───── Entries supplied
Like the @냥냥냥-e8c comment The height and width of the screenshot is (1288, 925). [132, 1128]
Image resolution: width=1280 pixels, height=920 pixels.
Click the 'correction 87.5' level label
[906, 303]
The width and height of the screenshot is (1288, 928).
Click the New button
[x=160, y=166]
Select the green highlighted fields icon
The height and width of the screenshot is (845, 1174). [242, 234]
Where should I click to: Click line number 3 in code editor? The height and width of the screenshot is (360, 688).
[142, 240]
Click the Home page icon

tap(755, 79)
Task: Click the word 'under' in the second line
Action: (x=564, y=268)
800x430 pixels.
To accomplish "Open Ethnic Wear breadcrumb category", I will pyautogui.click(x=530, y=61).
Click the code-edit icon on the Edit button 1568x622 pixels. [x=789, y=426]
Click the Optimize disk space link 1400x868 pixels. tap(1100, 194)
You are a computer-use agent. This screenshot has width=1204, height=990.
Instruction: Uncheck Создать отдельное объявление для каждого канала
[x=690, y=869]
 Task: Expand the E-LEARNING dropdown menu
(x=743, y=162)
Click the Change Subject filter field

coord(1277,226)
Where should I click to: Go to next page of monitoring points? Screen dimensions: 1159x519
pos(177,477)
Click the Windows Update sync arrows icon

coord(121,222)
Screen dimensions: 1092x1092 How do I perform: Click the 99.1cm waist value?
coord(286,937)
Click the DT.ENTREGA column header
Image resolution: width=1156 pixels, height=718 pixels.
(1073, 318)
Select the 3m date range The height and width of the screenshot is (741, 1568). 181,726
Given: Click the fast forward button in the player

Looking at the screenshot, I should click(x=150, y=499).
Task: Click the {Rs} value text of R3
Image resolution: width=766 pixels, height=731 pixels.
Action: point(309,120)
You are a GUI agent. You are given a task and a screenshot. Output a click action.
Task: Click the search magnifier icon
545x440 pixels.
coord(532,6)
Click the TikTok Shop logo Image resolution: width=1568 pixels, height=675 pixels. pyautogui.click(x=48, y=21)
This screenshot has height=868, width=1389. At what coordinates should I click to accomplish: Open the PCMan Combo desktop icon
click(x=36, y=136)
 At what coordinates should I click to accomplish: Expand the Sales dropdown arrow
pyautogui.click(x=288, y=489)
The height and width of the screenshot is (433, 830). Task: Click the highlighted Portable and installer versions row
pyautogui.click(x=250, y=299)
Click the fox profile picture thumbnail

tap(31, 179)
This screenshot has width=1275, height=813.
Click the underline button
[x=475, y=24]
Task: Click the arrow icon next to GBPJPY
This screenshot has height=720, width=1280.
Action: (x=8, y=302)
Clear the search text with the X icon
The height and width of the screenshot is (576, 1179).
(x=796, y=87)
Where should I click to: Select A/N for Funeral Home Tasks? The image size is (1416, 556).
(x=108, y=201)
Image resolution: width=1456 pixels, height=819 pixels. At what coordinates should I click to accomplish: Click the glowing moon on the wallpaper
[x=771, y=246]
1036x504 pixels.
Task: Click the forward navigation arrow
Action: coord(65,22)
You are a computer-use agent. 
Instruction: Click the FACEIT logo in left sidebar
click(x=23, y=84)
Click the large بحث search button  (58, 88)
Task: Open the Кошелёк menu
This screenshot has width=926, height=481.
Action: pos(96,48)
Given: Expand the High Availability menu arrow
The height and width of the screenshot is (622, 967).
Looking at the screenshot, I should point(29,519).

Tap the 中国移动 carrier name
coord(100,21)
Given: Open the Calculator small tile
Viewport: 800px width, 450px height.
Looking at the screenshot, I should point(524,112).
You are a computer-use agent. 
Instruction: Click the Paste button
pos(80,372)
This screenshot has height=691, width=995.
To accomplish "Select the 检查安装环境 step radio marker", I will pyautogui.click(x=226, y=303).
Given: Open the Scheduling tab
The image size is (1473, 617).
──────────
» **Exercise brief**:
Wherever the string "will" turns up in the material, copy the whole line.

» **Your solution**:
To accomplish "Open Ethnic Wear breadcrumb category", I will pyautogui.click(x=530, y=61).
To accomplish "Select the 检查安装环境 step radio marker", I will pyautogui.click(x=226, y=303).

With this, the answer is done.